# Recorded information:

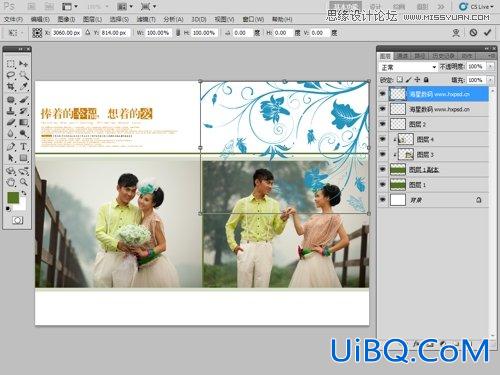This screenshot has width=500, height=375.
Task: Select the Eyedropper tool
Action: pyautogui.click(x=23, y=87)
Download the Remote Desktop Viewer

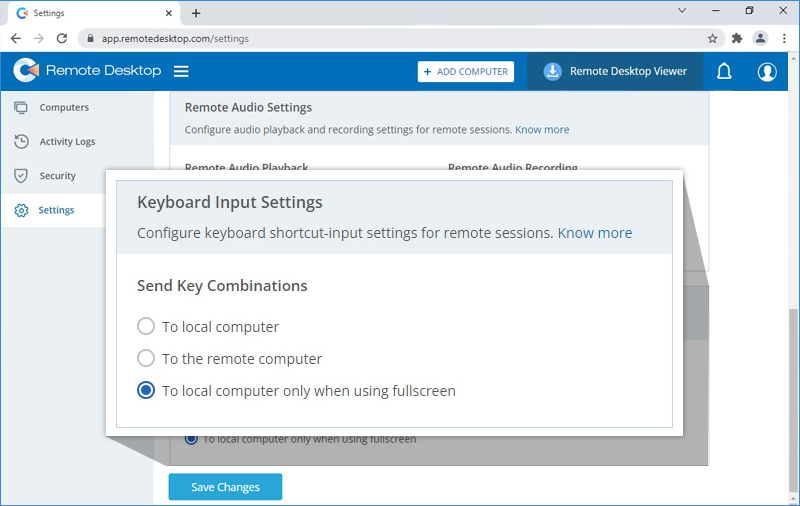pyautogui.click(x=615, y=71)
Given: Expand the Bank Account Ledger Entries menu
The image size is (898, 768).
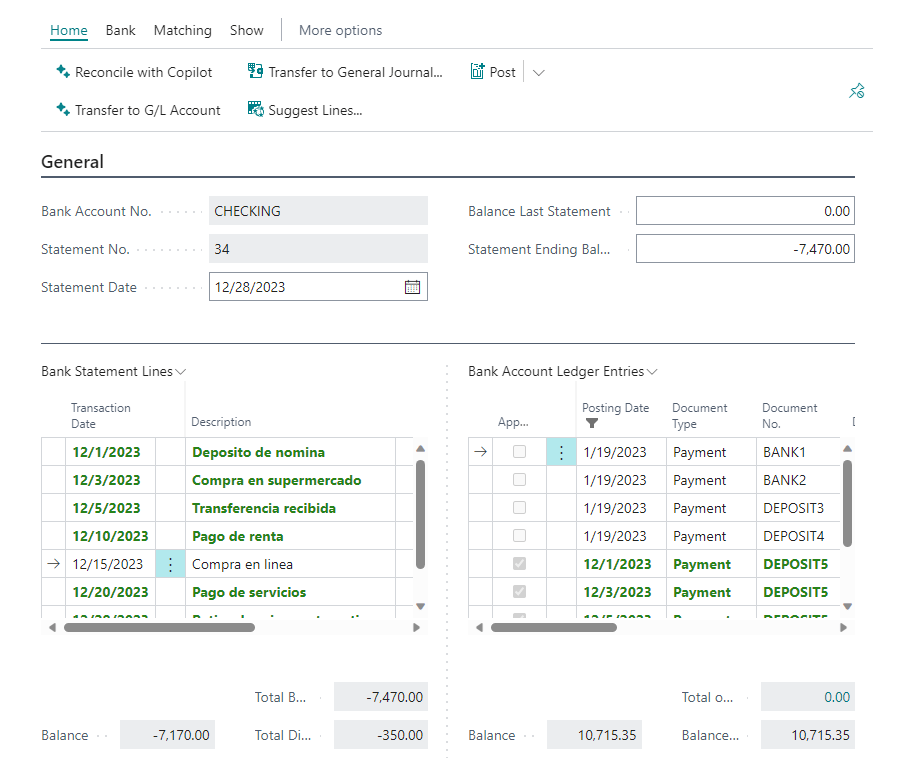Looking at the screenshot, I should (x=652, y=372).
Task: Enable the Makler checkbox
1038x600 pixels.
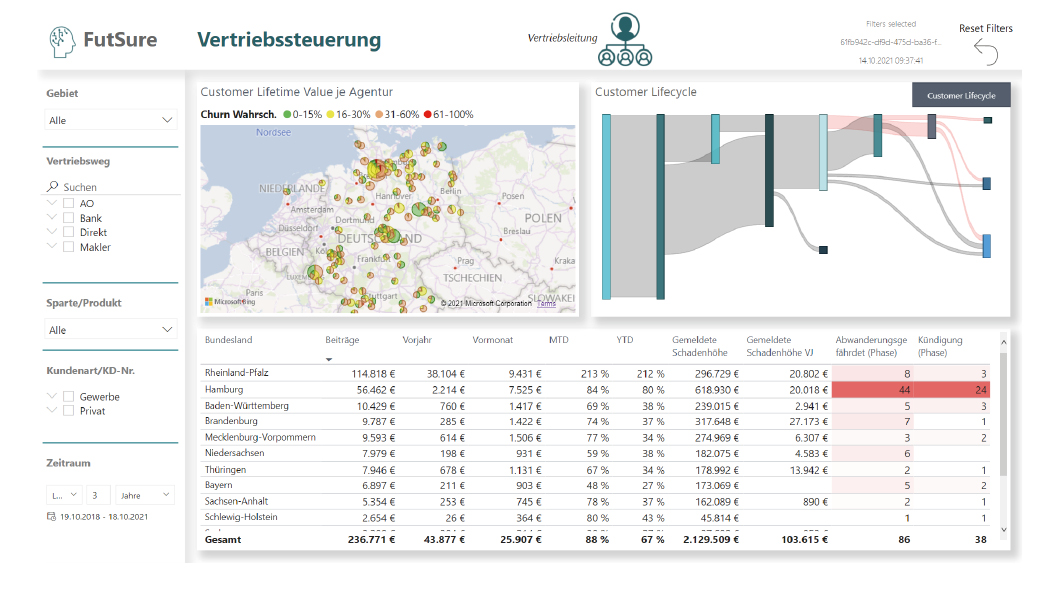Action: [x=68, y=247]
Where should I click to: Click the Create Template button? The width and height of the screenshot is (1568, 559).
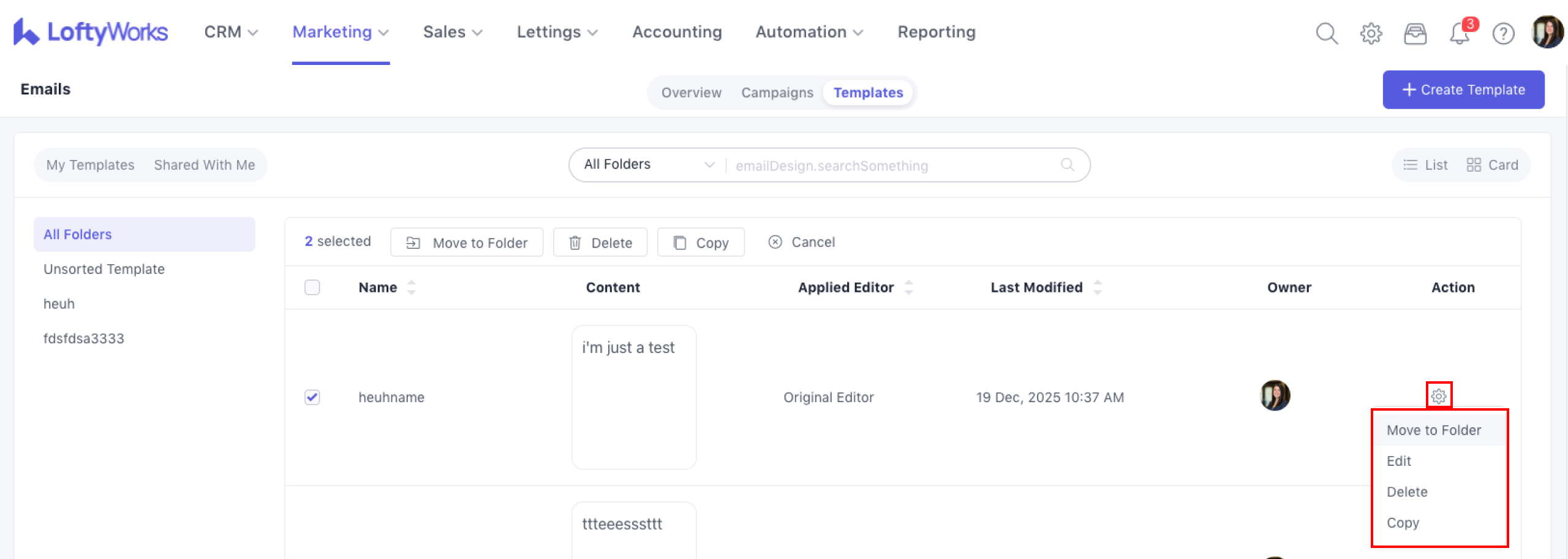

# Exercise:
All lines between the one that contains "Task: Enable the Makler checkbox" and the end of the records above, both included, are to be returned exactly as they stand, except for pictures, which are omitted.

# Task response:
Task: Enable the Makler checkbox
1038x600 pixels.
Action: [x=68, y=247]
Where should I click to: Click the Create Template button? The width and height of the screenshot is (1568, 559).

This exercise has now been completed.